A questo punto, credo meriti spazio e attenzione capire come ti sei rapportata al processo: i brani nascono tutti in un unico periodo, oppure derivano da una scrittura più frammentata, più dilatata nel tempo?
I brani sono stati fatti nell’arco di sei mesi, quindi sì, un unico periodo abbastanza ravvicinato.
I tuoi brani sembrano raccontare un universo personale che, a proprio modo, si apre a riflessioni più esistenziali, di tutti. Uno dei temi portanti, in questo senso, pare essere quello dell’immobilismo, la paura di non riuscire ad uscire dalla propria zona di comfort. Penso a “Città Sospesa”, oppure a “L’aria di settembre”, o ancora a “Tutto”. In qualche modo, credi che la pandemia abbia influenzato il tuo approccio alla scrittura?
Credo che questi temi siano sempre stati presenti, la pandemia ha solo accentuato e scoperto le crepe che nascondevamo, poi neanche troppo bene. Quello che è riemerso, dopo due anni, forse è anche aver visto alcune realtà che prima potevamo decidere di ignorare. Ora è come se le cose mostrassero la loro natura.

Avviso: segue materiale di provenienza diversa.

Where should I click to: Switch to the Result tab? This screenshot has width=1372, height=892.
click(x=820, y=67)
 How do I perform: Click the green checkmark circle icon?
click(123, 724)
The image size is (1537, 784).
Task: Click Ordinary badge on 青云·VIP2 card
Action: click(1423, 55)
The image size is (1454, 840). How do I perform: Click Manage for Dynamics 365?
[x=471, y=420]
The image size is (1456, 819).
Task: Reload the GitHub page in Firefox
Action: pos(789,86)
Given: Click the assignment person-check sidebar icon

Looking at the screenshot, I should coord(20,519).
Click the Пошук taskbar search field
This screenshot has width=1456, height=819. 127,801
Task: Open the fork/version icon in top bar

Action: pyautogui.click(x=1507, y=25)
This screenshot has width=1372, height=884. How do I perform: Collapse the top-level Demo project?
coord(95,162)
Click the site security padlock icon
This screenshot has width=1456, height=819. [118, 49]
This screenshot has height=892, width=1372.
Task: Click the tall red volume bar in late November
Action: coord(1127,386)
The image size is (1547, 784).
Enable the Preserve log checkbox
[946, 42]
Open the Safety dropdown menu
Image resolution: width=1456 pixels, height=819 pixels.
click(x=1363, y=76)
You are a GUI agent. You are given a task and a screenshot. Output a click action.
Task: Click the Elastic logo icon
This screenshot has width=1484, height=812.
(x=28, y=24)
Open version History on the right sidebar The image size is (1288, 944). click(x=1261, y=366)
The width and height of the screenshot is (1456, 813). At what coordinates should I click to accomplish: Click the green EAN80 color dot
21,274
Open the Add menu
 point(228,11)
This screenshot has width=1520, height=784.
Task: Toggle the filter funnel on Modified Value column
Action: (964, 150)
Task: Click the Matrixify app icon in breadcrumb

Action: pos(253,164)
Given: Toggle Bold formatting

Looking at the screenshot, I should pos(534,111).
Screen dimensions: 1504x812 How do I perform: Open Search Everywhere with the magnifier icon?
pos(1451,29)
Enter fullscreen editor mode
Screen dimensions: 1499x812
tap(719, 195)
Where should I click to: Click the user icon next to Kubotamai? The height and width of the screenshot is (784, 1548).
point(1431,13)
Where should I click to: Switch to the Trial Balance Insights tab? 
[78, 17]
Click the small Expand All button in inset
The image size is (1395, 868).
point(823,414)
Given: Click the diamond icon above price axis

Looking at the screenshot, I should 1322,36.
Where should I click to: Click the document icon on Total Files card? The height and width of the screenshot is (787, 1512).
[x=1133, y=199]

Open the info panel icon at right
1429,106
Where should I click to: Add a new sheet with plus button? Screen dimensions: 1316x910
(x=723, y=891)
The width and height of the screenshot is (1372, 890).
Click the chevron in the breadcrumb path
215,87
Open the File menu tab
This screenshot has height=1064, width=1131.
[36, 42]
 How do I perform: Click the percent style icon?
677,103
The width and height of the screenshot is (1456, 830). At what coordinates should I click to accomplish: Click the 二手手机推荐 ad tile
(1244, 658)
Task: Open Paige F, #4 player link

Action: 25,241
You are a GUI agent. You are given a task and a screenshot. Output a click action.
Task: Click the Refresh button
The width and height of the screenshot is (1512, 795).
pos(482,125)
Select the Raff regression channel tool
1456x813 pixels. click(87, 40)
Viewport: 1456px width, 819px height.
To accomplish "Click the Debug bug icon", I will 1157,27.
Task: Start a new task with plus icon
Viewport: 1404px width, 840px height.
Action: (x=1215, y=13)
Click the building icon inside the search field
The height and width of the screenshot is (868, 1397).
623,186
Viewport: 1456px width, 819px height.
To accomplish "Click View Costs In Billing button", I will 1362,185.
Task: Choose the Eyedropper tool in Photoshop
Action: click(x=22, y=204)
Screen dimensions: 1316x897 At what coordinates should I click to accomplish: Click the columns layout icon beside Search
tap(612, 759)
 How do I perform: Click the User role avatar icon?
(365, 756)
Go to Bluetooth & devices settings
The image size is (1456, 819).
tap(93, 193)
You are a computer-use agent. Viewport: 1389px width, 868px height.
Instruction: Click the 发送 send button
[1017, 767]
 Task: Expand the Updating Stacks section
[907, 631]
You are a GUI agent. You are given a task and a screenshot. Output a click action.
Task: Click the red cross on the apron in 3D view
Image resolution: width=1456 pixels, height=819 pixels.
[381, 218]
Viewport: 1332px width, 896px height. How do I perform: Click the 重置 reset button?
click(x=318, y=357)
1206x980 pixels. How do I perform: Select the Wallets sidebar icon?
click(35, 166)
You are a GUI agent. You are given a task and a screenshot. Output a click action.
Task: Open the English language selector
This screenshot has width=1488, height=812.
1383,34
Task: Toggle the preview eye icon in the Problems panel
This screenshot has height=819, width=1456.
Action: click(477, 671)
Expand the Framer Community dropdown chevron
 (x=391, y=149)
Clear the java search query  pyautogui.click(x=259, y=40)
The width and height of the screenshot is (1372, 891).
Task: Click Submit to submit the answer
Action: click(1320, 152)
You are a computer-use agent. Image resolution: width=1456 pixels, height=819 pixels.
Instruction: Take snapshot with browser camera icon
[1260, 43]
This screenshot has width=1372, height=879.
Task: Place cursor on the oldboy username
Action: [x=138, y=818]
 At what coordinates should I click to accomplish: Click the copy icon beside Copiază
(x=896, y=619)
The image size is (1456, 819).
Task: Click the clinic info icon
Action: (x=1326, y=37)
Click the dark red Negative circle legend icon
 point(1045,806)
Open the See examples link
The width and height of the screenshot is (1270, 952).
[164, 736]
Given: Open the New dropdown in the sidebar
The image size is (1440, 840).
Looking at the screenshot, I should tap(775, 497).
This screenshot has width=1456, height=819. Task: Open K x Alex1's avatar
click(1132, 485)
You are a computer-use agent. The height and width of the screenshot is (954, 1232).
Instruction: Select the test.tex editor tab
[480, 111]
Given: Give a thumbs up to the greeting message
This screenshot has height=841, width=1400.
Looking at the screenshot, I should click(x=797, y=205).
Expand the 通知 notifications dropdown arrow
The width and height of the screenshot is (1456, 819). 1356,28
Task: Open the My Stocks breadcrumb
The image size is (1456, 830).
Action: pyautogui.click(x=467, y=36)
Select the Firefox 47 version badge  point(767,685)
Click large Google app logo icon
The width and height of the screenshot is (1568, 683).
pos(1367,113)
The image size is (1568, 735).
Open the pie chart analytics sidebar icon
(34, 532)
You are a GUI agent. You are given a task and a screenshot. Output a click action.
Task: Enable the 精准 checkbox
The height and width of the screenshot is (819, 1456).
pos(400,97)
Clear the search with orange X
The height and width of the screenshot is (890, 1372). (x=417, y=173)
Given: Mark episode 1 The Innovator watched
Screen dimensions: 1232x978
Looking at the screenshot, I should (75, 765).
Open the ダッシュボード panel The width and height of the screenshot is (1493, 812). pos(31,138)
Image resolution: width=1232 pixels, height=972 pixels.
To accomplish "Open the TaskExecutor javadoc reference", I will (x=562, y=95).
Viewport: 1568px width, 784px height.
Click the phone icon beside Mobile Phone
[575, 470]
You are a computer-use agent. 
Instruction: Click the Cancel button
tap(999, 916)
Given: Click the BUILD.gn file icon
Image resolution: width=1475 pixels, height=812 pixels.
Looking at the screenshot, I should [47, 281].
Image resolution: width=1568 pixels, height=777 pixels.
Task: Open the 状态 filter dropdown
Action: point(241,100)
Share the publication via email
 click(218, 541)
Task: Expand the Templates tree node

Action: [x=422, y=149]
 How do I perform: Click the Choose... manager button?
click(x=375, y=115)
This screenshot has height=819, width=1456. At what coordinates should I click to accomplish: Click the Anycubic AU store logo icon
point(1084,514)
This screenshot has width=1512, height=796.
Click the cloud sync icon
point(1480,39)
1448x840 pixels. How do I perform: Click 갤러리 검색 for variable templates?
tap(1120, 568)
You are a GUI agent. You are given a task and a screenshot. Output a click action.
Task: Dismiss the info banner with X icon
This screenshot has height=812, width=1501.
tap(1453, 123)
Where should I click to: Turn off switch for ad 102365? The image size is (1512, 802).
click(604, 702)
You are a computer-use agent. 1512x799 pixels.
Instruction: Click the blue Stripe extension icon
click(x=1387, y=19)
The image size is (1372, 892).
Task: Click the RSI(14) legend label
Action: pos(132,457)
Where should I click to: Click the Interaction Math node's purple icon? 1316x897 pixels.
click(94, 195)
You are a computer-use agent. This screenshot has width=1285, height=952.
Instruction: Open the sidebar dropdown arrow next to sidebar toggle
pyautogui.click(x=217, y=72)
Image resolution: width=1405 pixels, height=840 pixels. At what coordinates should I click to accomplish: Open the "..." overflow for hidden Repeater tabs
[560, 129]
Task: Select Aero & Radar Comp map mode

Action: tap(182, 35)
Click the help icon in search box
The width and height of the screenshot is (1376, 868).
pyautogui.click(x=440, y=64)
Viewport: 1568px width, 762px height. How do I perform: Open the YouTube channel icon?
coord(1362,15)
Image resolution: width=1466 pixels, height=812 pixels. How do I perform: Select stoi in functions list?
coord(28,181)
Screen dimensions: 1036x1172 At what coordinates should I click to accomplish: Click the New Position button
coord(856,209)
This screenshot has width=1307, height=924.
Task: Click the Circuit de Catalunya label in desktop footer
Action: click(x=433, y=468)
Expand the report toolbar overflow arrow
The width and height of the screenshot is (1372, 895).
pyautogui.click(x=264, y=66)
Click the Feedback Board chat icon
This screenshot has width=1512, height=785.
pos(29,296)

Anche il tema della felicità , intesa come l’oggetto di una ricerca gravosa e pregna di fede, è al centro della tua produzione autorale. In che cosa pensi, oggi, di poter trovare “felicità “? Quali sono le cose che maggiormente ti aiutano a superare i tuoi momenti “no”?
Forse la felicità è nel gioco della ricerca più che nel raggiungimento dell’oggetto, evento o situazione. Nei momenti no cerco di parlare a me stessa in modo compassionevole.
Stai già pensando ad una proiezione live del disco? Oppure la tua è un’attività musicale che senti maggiormente legata all’ambiente dello studio?
Per ora non esiste una rappresentazione live del disco, se non privata tra me e me.
L’idea di live veri e propri si sta facendo strada.